Mulheres Perigosas é um livro de contos de vários autores, organizado e editado por George R. R. Martin e Gardner Dozois, com um conto de Martin inclusive. E sim, o conto de Martin se passa no mundo das Crônicas de Gelo e Fogo, Westeros.

O Livro é editado no Brasil pela Leya/Omelete, 736 páginas, 21 histórias, 21 autores, R$ 71,90. Caro, eu sei, mas são 736 páginas, muitas heroínas e 21 universos.

Cada conto é uma história diferente. Esqueça as donzelas em perigo, todos trazem mulheres como protagonistas fortes e ativas. Então, em vez de fazer uma resenha do livro como um todo, resolvi escrever sobre cada conto, um a um. E não vou escrever na ordem em que os contos aparecem, vou começar pelo conto que se passa num dos meus universos favoritos de super-heróis, o mundo distópico de Cartas Selvagens (Wild Cards).

Até porque todas as sinopses e resenhas na rede privilegiam o conto ambientado no universo da série de TV modinha do momento. Se o projeto de TV de Wild Cards sair do papel, vou esculachar os cretinos que disserem que são fãs de Cartas Selvagens, mas que nunca leram um livro ou gibi da série na vida antes. Afinal, hoje, todos amam Deadpool, principalmente os que nunca ouviram falar dele ou leram quadrinhos da Marvel antes e até mesmo depois do filme. Sim, espectadores de cinema e TV, vocês não são fãs de verdade, fãs de verdade são LEITORES de verdade. Desabafo feito, vamos a resenha do primeiro conto deste projeto.
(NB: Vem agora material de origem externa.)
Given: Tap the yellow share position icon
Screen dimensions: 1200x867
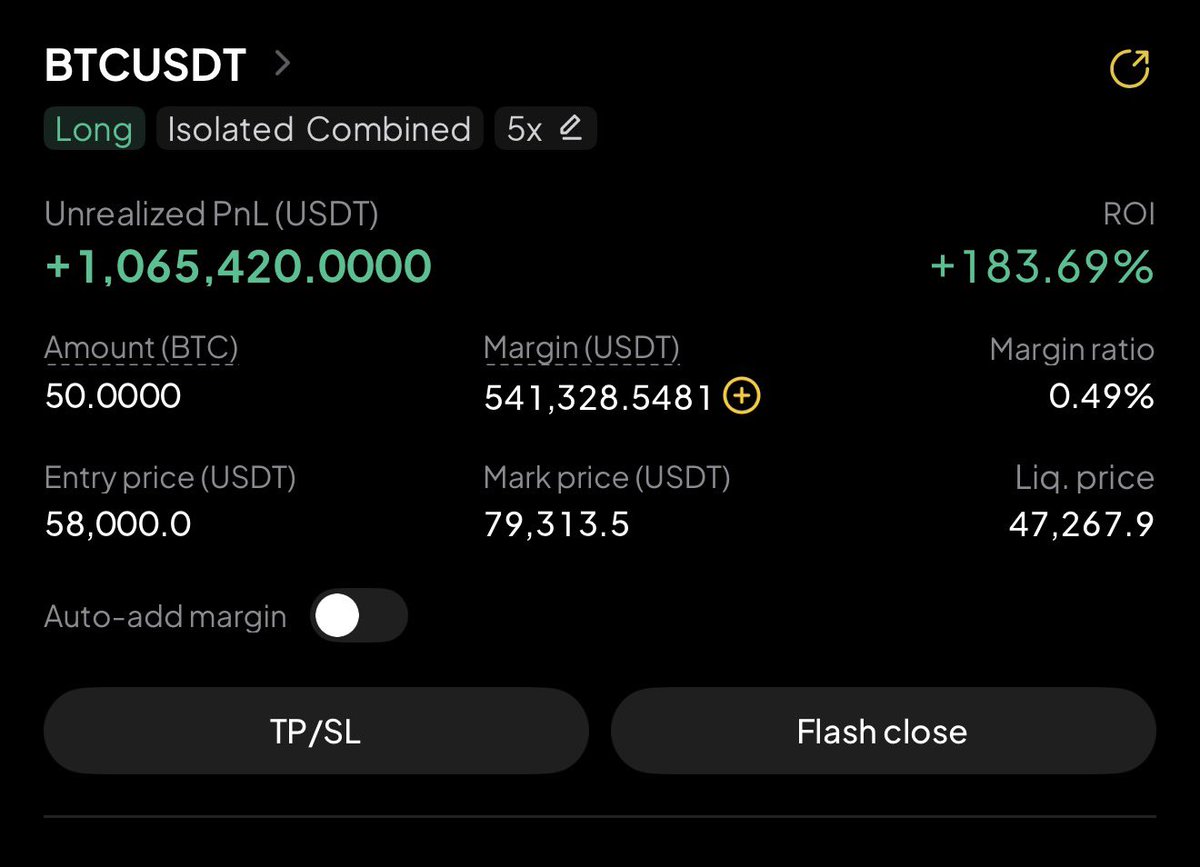Looking at the screenshot, I should tap(1130, 69).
E tenho certeza que, se você está no blog do Juvenal ou no Literakaos, você é um leitor de verdade!

A propósito, cada conto será uma parte do projeto de leitura de Mulheres Perigosas. Em caso de contos curtos, haverá duas (ou mais) partes num texto só, como é o caso deste post, que traz a introdução ao projeto e a parte 1.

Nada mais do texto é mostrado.